_Data records_
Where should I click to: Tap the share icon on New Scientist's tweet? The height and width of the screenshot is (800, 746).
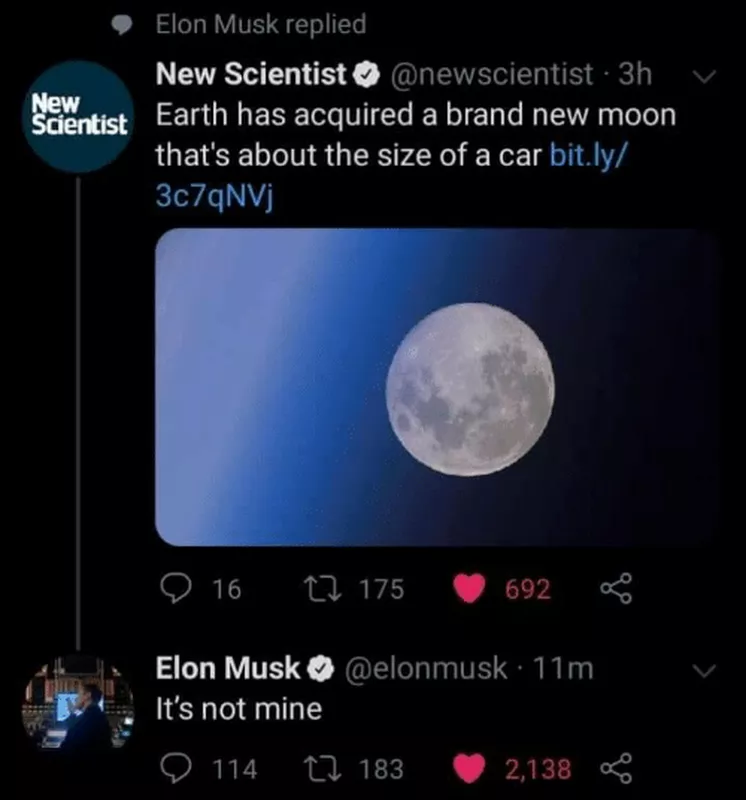[x=617, y=589]
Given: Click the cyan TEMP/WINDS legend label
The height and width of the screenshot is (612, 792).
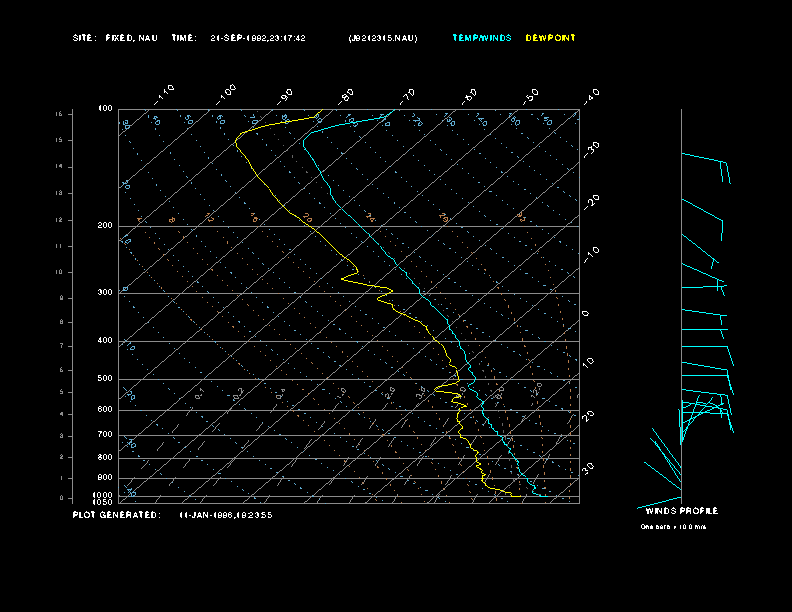Looking at the screenshot, I should coord(481,38).
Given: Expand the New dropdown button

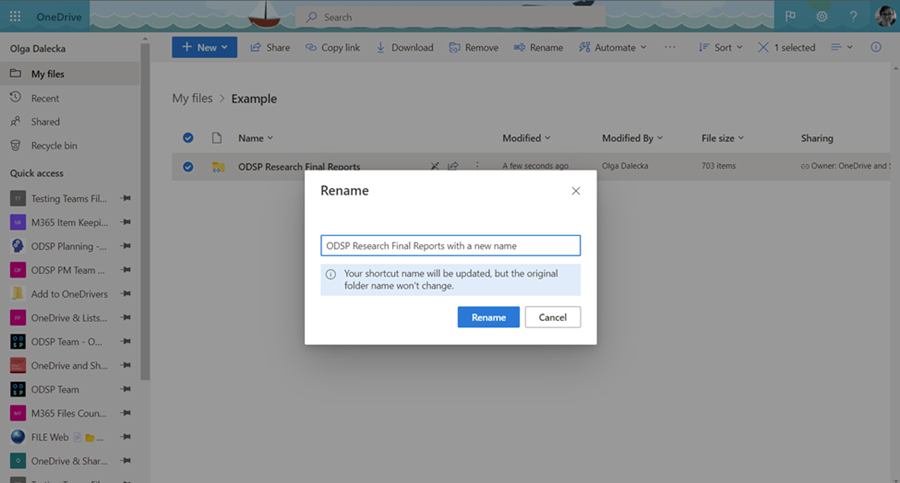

_Exercise directions_
Each line of the data that has the string "Given" should be returned.

_Output for this exercise_
Given: Click the cyan TEMP/WINDS legend label
Given: Expand the New dropdown button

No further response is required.